Reflecting on her career, Agnes Macphail wrote in the Sept. 15, 1949 issue of Maclean’s. Macphail became the first woman elected to the House of Commons 100 years ago, on Dec. 6, 1921. 

ONCE when I was addressing a political meeting a man in the audience shouted: “Don’t you wish you were a man?”

I managed to annihilate him with: “Yes, don’t you?”

But it was a good point. Maclean’s has asked me the same question. My answer is: No. I’d rather be a woman—if the world would treat me as it treats a man.

As it is a woman is regarded as a second-rate substitute for a man. The dice are loaded for half the population. The men want to hog everything. They want all the gravy, the gravy boat and the silver ladle.
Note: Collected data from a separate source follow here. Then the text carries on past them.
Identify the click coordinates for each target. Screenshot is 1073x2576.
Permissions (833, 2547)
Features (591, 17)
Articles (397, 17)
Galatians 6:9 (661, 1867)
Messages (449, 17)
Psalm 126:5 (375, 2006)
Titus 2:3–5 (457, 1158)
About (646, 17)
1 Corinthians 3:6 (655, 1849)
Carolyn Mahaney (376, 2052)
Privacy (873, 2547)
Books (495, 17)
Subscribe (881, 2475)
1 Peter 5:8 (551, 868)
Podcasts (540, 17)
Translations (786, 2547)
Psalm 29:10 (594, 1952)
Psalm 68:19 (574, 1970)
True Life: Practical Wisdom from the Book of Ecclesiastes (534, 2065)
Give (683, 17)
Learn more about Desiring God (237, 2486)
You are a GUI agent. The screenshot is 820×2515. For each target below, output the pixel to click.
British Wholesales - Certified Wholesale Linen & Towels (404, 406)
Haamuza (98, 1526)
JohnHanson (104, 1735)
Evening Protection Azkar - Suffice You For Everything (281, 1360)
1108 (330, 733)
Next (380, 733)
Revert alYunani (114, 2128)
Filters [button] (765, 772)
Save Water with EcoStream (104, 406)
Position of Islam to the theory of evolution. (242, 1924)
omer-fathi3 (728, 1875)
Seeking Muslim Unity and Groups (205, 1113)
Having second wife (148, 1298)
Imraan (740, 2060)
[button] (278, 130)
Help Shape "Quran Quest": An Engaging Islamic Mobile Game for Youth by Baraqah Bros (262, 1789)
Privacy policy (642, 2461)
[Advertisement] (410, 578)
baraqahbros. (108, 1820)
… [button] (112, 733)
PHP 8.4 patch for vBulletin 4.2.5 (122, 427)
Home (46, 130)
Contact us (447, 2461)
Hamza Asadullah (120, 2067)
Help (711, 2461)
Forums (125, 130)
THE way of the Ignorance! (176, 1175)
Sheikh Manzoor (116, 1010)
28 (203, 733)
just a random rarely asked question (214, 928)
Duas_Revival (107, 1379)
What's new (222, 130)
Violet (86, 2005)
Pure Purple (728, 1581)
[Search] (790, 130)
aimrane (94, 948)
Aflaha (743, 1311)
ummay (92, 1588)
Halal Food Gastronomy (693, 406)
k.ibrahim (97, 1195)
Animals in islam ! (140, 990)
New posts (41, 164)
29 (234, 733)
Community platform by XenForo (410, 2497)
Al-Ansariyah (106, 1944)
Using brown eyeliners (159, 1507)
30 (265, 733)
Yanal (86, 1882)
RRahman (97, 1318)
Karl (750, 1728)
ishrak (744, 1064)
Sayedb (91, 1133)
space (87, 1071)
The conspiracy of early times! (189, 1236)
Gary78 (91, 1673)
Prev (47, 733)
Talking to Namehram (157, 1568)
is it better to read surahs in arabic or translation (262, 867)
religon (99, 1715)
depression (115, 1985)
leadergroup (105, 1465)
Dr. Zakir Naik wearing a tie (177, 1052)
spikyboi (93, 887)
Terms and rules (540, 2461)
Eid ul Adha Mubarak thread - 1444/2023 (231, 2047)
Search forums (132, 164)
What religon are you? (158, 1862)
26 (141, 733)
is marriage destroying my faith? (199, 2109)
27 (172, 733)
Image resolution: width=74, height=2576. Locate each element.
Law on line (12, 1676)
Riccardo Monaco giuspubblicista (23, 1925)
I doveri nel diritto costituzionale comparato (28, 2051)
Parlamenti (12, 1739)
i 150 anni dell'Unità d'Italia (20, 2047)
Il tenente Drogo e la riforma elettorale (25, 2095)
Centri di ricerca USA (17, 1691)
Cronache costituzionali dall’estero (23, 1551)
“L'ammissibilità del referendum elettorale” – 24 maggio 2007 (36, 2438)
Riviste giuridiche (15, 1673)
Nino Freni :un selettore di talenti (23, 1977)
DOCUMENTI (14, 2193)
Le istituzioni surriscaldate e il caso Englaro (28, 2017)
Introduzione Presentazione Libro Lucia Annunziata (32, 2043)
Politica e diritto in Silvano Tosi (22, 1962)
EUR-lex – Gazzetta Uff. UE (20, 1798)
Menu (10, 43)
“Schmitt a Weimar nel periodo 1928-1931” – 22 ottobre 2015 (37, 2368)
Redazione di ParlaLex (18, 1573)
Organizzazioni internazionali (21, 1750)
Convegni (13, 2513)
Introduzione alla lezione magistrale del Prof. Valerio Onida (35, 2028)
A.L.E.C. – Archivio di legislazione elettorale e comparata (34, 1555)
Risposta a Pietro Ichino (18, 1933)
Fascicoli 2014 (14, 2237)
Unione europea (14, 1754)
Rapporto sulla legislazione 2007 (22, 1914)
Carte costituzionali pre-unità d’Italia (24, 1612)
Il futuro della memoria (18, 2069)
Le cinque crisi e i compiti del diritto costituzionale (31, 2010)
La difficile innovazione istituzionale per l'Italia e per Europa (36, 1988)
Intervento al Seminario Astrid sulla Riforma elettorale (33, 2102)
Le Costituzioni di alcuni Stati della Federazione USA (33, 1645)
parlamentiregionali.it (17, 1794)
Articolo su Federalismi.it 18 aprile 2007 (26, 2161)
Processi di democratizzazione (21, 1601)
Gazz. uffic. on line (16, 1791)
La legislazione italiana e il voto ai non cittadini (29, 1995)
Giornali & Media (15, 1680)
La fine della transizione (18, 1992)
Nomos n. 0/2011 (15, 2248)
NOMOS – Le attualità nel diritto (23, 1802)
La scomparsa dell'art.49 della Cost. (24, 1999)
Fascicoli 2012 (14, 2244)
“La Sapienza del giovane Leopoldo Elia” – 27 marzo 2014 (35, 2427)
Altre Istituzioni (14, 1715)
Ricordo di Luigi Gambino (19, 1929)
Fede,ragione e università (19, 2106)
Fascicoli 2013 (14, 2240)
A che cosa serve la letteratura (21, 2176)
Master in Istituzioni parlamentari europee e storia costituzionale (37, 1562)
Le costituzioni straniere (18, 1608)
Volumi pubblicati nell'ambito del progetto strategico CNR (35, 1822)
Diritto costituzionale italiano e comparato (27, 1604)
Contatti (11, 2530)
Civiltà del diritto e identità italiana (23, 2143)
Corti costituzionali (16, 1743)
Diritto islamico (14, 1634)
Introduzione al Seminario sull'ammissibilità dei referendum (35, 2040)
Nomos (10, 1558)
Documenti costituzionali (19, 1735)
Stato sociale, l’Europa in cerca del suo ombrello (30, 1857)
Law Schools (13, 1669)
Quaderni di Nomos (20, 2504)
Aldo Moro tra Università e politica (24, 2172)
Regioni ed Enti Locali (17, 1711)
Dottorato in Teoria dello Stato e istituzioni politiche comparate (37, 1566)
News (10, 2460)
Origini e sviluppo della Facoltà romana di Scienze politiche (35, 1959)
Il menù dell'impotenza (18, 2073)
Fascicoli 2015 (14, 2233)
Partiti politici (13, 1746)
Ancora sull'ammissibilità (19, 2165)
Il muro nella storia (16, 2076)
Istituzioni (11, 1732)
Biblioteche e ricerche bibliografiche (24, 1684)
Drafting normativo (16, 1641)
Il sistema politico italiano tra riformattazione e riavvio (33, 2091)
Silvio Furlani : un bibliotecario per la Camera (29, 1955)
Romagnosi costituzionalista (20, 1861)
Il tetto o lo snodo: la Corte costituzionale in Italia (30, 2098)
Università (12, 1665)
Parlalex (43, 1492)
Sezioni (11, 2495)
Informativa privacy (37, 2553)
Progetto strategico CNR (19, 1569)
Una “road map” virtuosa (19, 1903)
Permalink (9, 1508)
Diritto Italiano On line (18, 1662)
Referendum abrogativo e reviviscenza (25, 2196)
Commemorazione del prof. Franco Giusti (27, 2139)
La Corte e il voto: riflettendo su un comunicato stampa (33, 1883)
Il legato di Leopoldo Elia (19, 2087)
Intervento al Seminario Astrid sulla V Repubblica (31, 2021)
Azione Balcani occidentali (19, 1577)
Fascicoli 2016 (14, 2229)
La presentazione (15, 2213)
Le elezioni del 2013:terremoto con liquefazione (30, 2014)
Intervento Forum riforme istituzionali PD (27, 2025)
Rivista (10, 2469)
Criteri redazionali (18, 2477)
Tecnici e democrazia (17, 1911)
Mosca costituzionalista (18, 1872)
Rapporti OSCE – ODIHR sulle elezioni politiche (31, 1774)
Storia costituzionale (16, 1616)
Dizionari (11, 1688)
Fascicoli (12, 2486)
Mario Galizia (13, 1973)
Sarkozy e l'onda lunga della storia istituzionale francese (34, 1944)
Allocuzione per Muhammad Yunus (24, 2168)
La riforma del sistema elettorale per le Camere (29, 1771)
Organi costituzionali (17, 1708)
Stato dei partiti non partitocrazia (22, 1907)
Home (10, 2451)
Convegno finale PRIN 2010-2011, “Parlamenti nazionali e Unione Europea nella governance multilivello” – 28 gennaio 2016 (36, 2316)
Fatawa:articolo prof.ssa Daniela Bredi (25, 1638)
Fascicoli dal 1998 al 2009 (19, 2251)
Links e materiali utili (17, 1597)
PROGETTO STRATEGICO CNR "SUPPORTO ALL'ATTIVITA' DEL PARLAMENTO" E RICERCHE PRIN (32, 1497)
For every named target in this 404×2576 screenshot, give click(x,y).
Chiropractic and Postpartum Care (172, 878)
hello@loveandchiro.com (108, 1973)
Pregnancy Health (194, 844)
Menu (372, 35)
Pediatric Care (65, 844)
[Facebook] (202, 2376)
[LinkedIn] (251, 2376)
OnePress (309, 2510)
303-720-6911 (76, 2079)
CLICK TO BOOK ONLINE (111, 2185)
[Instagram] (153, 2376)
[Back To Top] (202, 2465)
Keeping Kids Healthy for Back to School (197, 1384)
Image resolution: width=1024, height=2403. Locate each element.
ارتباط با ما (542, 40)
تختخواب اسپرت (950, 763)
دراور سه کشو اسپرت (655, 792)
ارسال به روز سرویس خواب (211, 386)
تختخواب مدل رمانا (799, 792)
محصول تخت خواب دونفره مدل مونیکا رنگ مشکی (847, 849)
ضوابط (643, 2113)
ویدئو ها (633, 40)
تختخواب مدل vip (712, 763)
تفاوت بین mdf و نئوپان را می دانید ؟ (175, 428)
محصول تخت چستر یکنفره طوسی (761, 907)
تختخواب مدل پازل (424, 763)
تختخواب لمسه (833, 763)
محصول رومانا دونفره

In this morning’s paper there was a news item about plans to replace married women in the employ of the Government of British Columbia. A spokesman said: “We don’t want them to get the idea that they are firmly implanted in their jobs.”

Never that! If there are a few chickens, a woman looks after them; if there’s a well-paying flock of 5,000 a man takes over. If it’s baking a few pies, a woman does it; if it becomes Mother So-and-So’s Homemade Pastry with coast-to-coast distribution, the boys get together and organize it. If it’s making a few hats, it’s a woman’s job; if it becomes a big-time millinery a man takes over the president’s desk.

It’s a man’s world. Every woman knows that. Every woman schoolteacher knows that she has no chance of becoming principal, that she’s paid a lower salary than men, a smaller retiring allowance. Every woman in business, in industry, in public life, has seen men no more able than she getting a higher wage, all the nice promotions, boosted up on the shoulders of their selfish brothers.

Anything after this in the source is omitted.